Das Fest begann am Freitag und begrüßte die Gäste mit typischem Hamburg-Wetter. Doch von Regen und Sturm ließen sich die Besucher nicht abschrecken. Nach einer Stärkung an einer von vielen Kostbuden wurde munter an einer der Bühnen getanzt. Die musikalische Auswahl war auch dieses Jahr wieder groß- auf 12 Bühnen war von Shanty-Chören über NDR-Shows bis zum englischen Newcomer Tom Odell für jeden Geschmack etwas dabei.
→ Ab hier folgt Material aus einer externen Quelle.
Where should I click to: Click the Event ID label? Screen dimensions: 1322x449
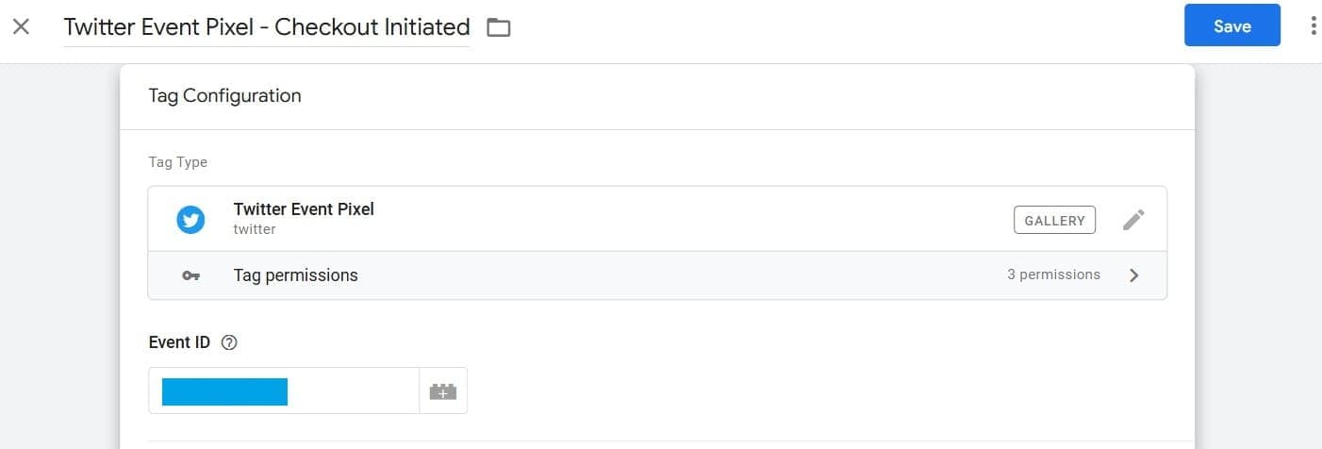[179, 342]
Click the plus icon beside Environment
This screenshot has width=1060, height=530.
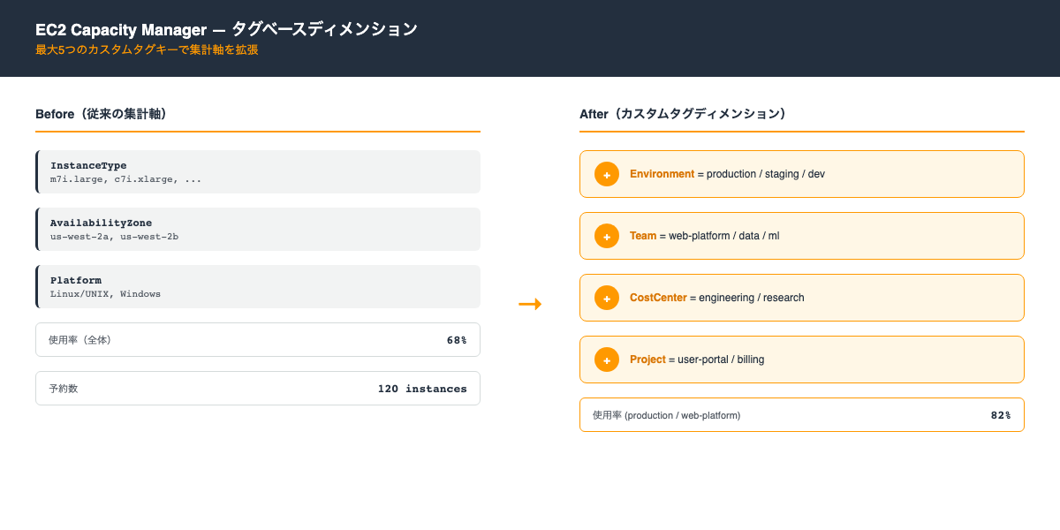tap(607, 174)
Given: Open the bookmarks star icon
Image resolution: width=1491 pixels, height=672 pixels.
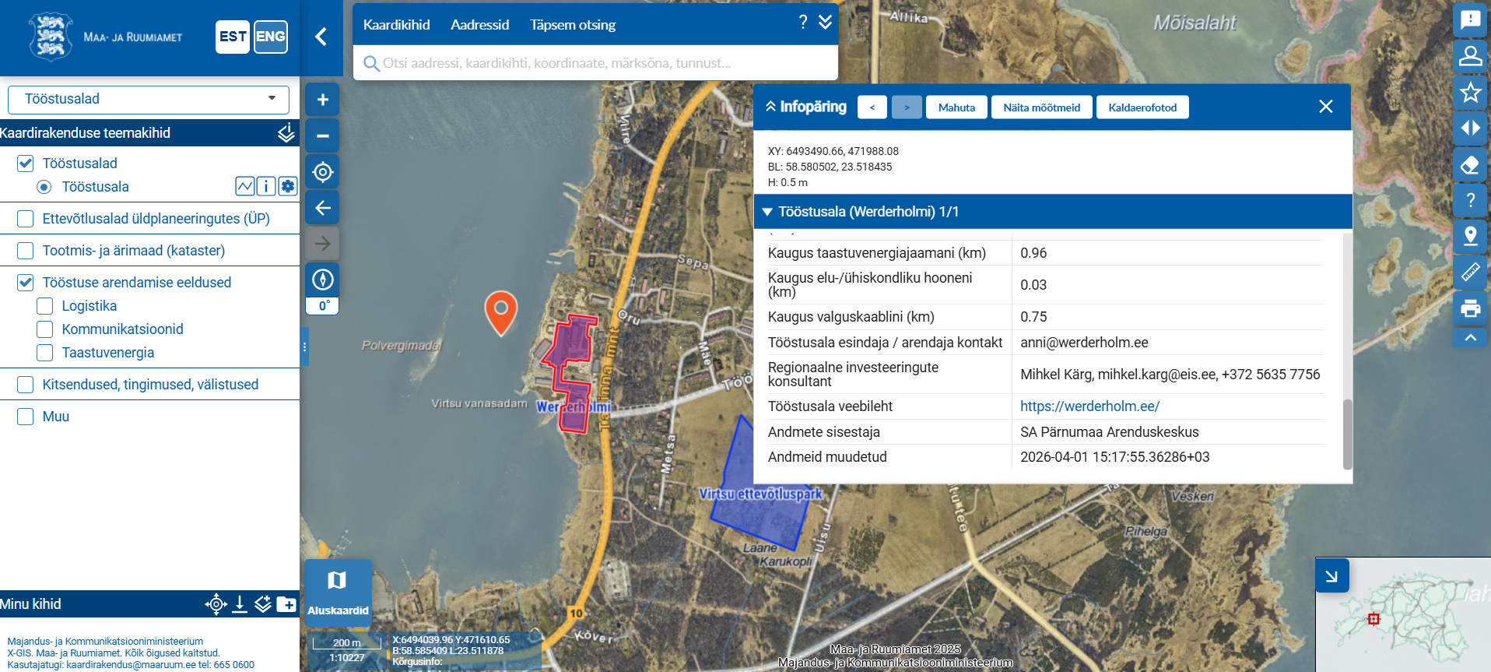Looking at the screenshot, I should [x=1470, y=93].
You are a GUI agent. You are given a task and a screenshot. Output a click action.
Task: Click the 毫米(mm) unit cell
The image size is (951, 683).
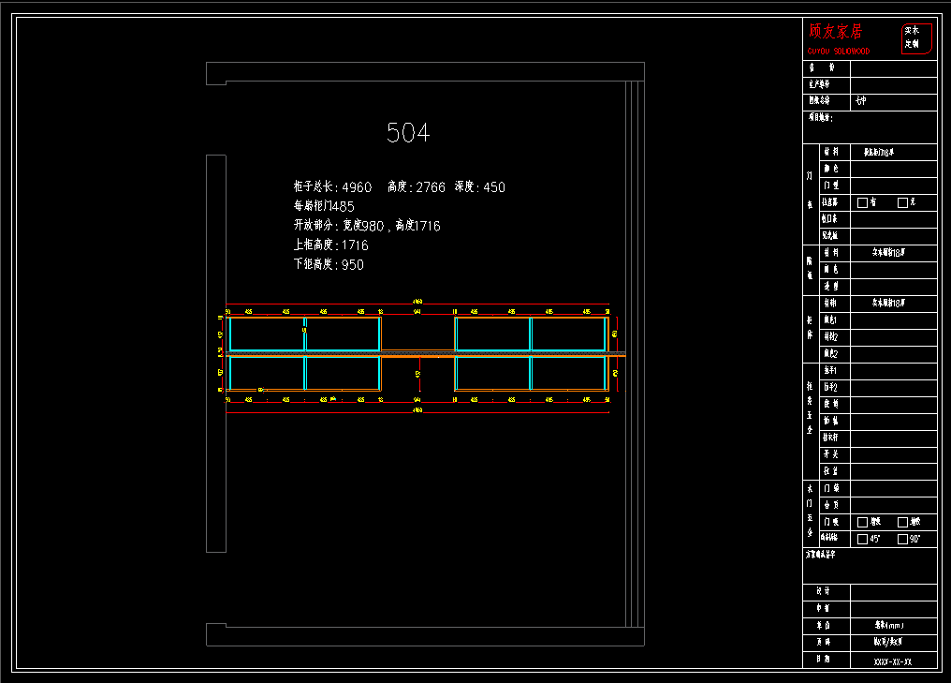tap(892, 625)
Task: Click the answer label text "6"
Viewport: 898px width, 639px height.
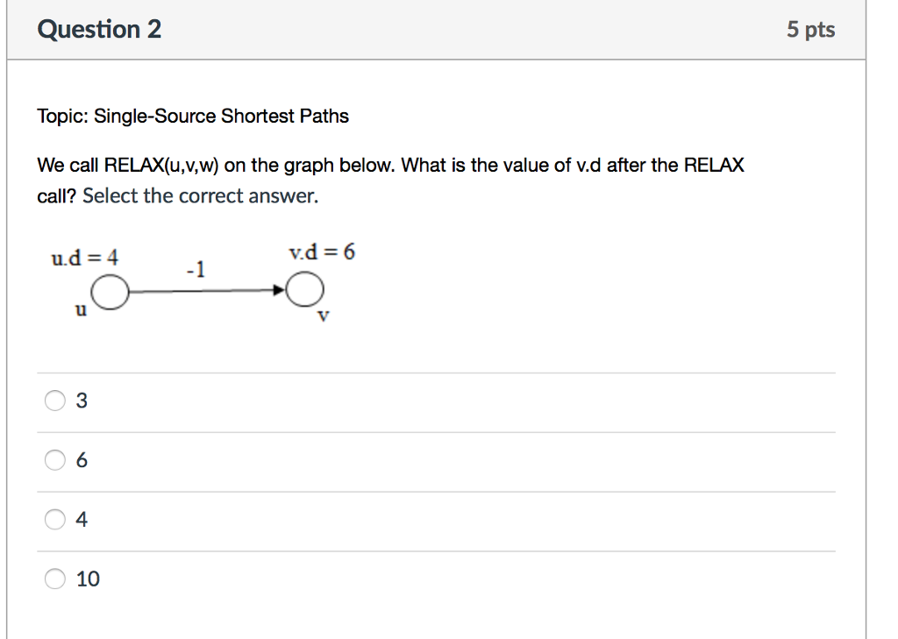Action: point(82,460)
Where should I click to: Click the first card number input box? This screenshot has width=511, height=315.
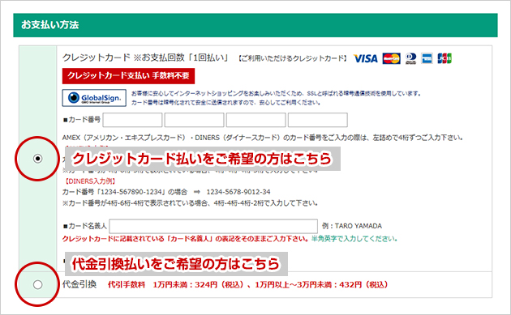pos(132,120)
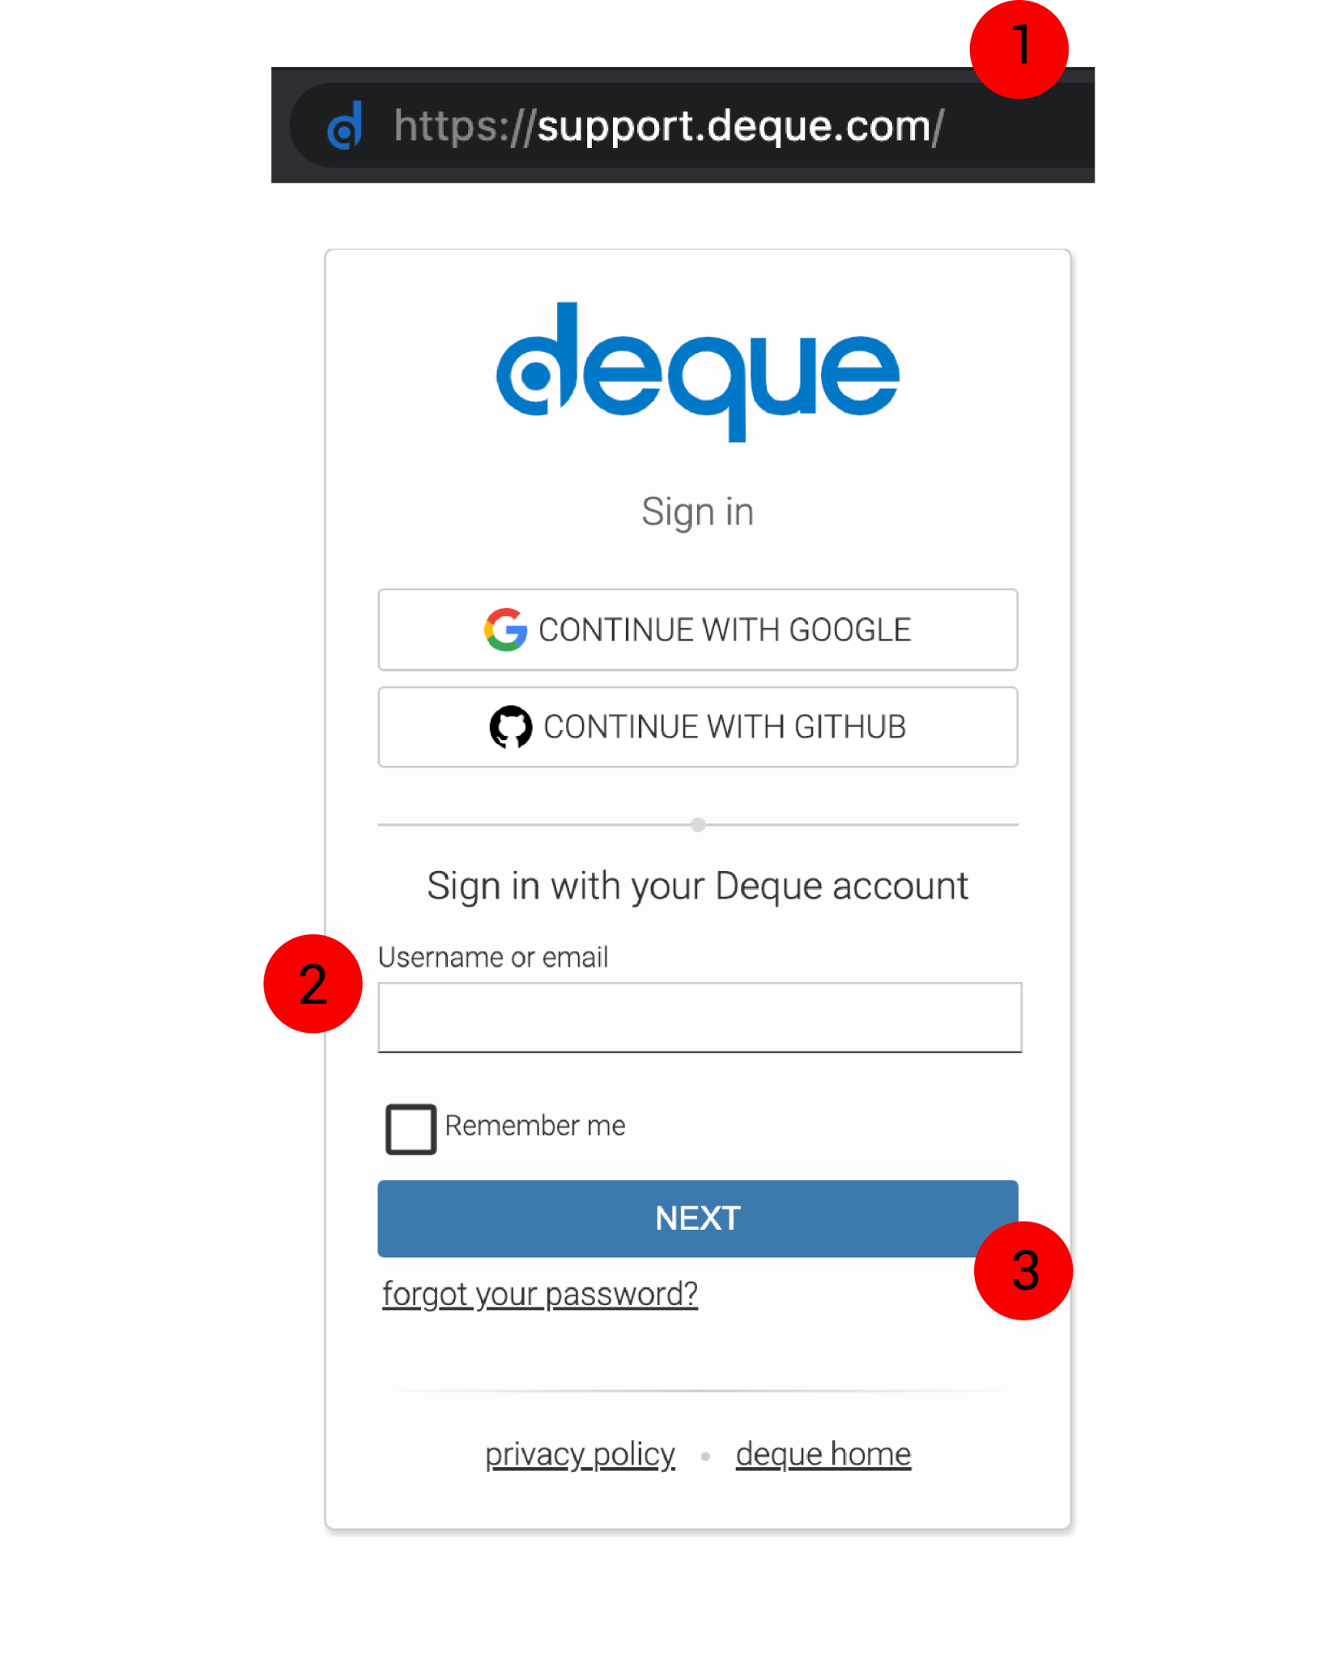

Also ein Hafengeburtstag wie jeder andere? Nein!

Dafür, dass das Hamburger Fest nicht so schnell in Vergessenheit gerät, sorgte eindeutig die MSC Magnifica. Deren Schiffshörner ließen nicht nur mit einem traditionellen „Happy Birthday“ die Elbphilharmonie erbeben. Das Kreuzfahrtschiff tutete plötzlich „Seven Nation Army“ von den White Stripes- eine Melodie, die bereits nach den ersten zwei Tönen erkannt und gefeiert wurde. Damit entstand der größte Hafenchor des Festes diesmal ganz spontan. Die einstimmenden Besucher schallten vom Fischmarkt in die Stadt hinein und ließen ganz Hamburg aufhorchen. Ein Schiffshorn spielt "Seven Nation Army" und bringt Hamburg in sämtliche internationale Medien!

Nachdem die MSC Magnifica im März 2010 ebenfalls im Hamburger Hafen von Sophia Lauren getauft wurde, gilt die Hansestadt als offizielle Heimat des Cruisers. Aus diesem Grund gab es von der Reederei auch gleich noch eine riesige Geburtstagstorte geschenkt- verteilt von Kiez-Legende Olivia Jones. Mit dem passenden Soundtrack war das Kreuzfahrtschiff sich somit seiner Aufmerksamkeit sicher.

Nach drei Tagen Feierei ging der 825. Hafengeburtstag mit rund 800.000 Besuchern und einem traditionell prachtvollen Feuerwerk zu Ende. Schlepperballet, Essensbuden und Schiffsparaden lockten dieses Jahr somit nur halb so viele Gäste an wie im Vorjahr.

Fazit: Weggebliebene haben nicht nur aufgrund des Seven Nation Army – Highlights etwas verpasst. Das Hafenfest bot auch dieses Jahr wieder Entertainment für jeden- nur das Wetter störte. Aber was wäre ein Hamburger Hafengeburtstag auch ohne Regen?